Ik denk ook aan de woorden van Jezus: Hebt liefde onder elkander. Aan de woorden van Paulus: Hebt elkander hartelijk lief met broederlijke liefde. Jaagt de liefde na. Dient elkander door de liefde. Verdraag elkander in de liefde. Wandelt in de liefde. Dat uw liefde overvloedig worde. Boven alles doet aan de liefde welke is de band der volmaaktheid. Ik denk aan de woorden van Petrus die oproept tot vurige liefde onder elkander en bidt dat de broederlijke liefde blijve. En dan niet te vergeten de apostel der liefde, Johannes, die zijn mond en zijn brief vol heeft over de liefde. Die als kenmerk van het leven der genade de liefde boven alles stelt. Wie zijn broeder niet liefheeft durft hij te zeggen, de waarheid is in hem niet! Het was maar een enkele greep uit de overvloed. En je vraagt je af, wéten we dat niet meer? Leven we daar niet meer bij? Hoeft dat niet meer? Hoort dat niet bij de belijdenis? Zitten we er niet vierkant naast als de liefde ontbreekt, ook al menen we het bij het rechte eind te hebben?

Ik weet dat men hiertegen kan argumenteren: „Ja, maar waar ze zo lief voor elkaar zijn, daar is het ook niet alles. Daar denken ze dat ze het zelf kunnen". Daar... nee ik ga niet verder. Wat is liefdelozer dan zich een oordeel aanmatigen over iemand die probeert het liefdegebod te verstaan? Moeten wij, vóór wij zoiets zeggen niet even luisteren naar Paulus' woord uit 1 Corinthe 13: 'Als ik de liefde niet had, dan ware ik niets? '

Keren wij terug naar het grote liefdegebod. Gij zult liefhebben de Heere uw God, met geheel uw ziel, met geheel uw verstand, met geheel uw kracht, dit is het eerste en het grote gebod. En het tweede aan dit gelijk is, gij zult uw naaste liefhebben als uzelven. Aan deze twee geboden hangt de ganse wet en de profeten. Hier zijn we bij de eigen woorden van God, bij het eigen gebod van God.
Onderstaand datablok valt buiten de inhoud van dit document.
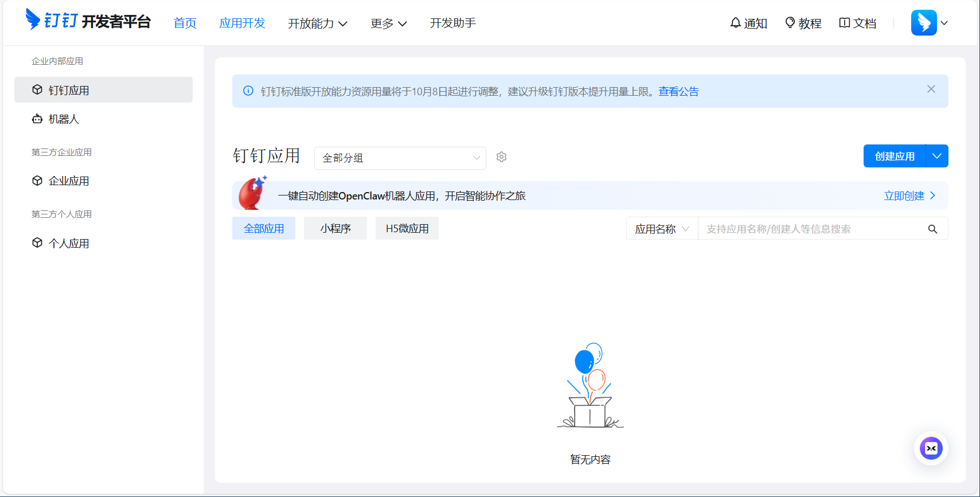Follow the 查看公告 link
Image resolution: width=980 pixels, height=497 pixels.
pyautogui.click(x=678, y=92)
En dat er niet valt te marchanderen dat heeft Jezus ons wel duidelijk gemaakt.

Wat betekenen die woorden?

Jezus zegt dat het tweede gebod aan het eerste gelijk is. Temeer daar toch het eerste gebod het hoogste genoemd wordt, het grootste. Daaraan gelijk betekent gelijk in waarde en gewicht. Gelijkwaardig dus, omdat volgens de bijbelse gedachtengang het bij de naastenliefde van het tweede gebod, evengoed als in het eerste, gaat om de liefde tot God. Men kan God niet liefhebben afzonderlijk, zonder zijn schepselen of zijn kinderen lief te hebben. God lief hebben die hij niet gezien heeft en zijn broeder haten, die hij dagelijks voor zich ziet, dat strijdt met elkaar als water en vuur. Heel sterk legt de Schrift nadruk op de naastenliefde. Hoe dat woord „gelijk" bedoeld wordt maakt Paulus ons duidelijk in Gal. 5 : 14, waar hij schrijft: ant de gehele wet wordt in één woord vervuld, namelijk in dit: ij zult uw naaste liefhebben gelijk uzelven. In Rom. 13 : 8 schrijft hij: ijt niemand iets schuldig dan elkander lief te hebben, want die de ander liefheeft, die heeft de wet vervuld. Heel de wet wordt in een hoofdsom begrepen. Gij zult uw naaste liefhebben als uzelven. Zo is dan de liefde de vervulling der wet. Jacobus noemt het zelfs de koninklijke wet. (Jac. 2 : 8). U hoeft niet te vragen hoe zwaar Gods Woord tilt aan de naastenliefde. Geen wonder als we bedenken dat de liefde de grondslag is van het rijk Gods. Dat rijk wordt genoemd het koninkrijk van de Zoon van Gods liefde. Neem de liefde weg en het stort alles in. Het gebouw van Gods gunstbewijzen rust op het fundament der liefde. Het wordt opgetrokken in de liefde, het wordt overeind gehouden door de liefde. Het wordt voltooid en bekroond door de liefde.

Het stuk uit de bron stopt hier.